Slowenischer Heroinschmuggler in Wien festgenommen

Erster Erfolg der erweiterten Schengenfahndung

Wien (OTS) - Anfang September 2007 wurde von Kriminalbeamten der Polizei Wien im Zuge einer fremdenpolizeilichen Schwerpunktaktion ein Cafe im 10. Wiener Gemeindebezirk kontrolliert. Dabei fiel ein Gast auf, der sich mit slowenischen Dokumenten auswies. Der Mann, es handelte sich um den 33jährigen Edi K., war zwar nicht zur Festnahmen ausgeschrieben, die italienischen Behörden hatten aber im Schengenwege um Informationen über den Aufenthaltsort des Mannes ersucht, da er in der Vergangenheit im Zusammenhang mit Rauschgiftdelikten aufgefallen war.
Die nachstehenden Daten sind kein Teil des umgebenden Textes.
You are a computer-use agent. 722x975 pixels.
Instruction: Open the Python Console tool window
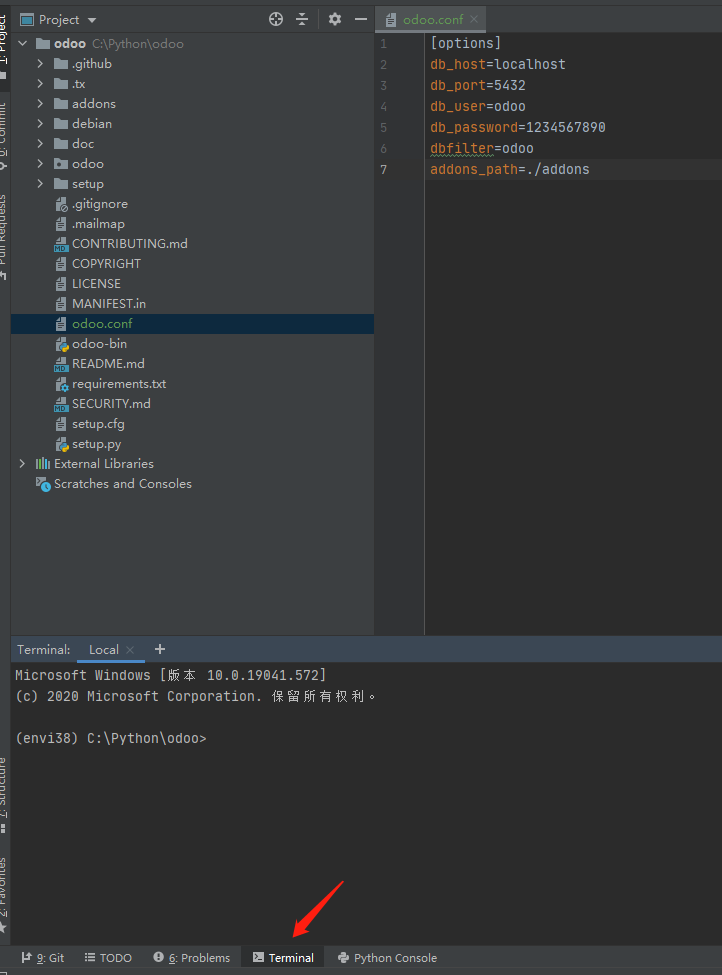coord(386,957)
Der einschreitende Beamte informierte im Wege des Bundeskriminalamtes die italienische Polizei, fand aber sonst keine Veranlassung gegen Edi. K. einzuschreiten. Trotzdem war sein kriminalistischer Spürsinn geweckt und der "Fall" wurde nicht ad acta gelegt, vielmehr führte er wenige Tage später eine neuerliche Fahndungsabfrage im Schengener Informationssystem durch. Dabei ergab sich sofort ein Treffer, da Slowenien - das erst seit 1. September 2007 Mitglied des Schengenverbundes ist - unmittelbar zuvor die Fahndung gegen den Verdächtigen eingeleitet hatte.
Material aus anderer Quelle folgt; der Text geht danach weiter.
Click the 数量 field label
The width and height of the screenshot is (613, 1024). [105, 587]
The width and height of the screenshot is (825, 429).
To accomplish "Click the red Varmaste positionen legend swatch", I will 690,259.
Nach diesem Treffer wurde das Cafe, in dem K. angetroffen worden war, weiter im Auge behalten. Außerdem besorgte das Sirene-Büro des Bundeskriminalamtes von den slowenischen Behörden weitere Details zum Fall und ein Fahndungsfoto des Verdächtigen. Tatsächlich tauchte Edi K. am Abend des 17. September 2007 neuerlich im Cafe auf, wurde festgenommen und auf Anordnung des Wiener Landesgerichts in die Justizanstalt Wien-Josefstadt eingeliefert. Er wird demnächst an Slowenien ausgeliefert

Edi K. wird vorgeworfen, dass er mit Hilfe von zwei Kurieren fast 10 Kilo Heroin von Slowenien nach Italien geschmuggelt haben soll. Das Heroin wurde in Ljubljana im Benzintank eines Autos versteckt und dann von den zwei Mittätern über die Grenze nach Pescara in Italien gebracht. Edi K. war dabei nie selbst anwesend, soll aber andauernd telefonische Anweisungen an die Kuriere erteilt haben. Bevor es zu einer Übergabe des Suchtgiftes kommen konnte, wurden die beiden Kuriere von den italienischen Behörden festgenommen und das Heroin sichergestellt. In Zuge der weiteren kriminalpolizeilichen Ermittlungen gelang es der slowenischen Polizei K. als mutmaßlichen Kopf der Bande auszuforschen.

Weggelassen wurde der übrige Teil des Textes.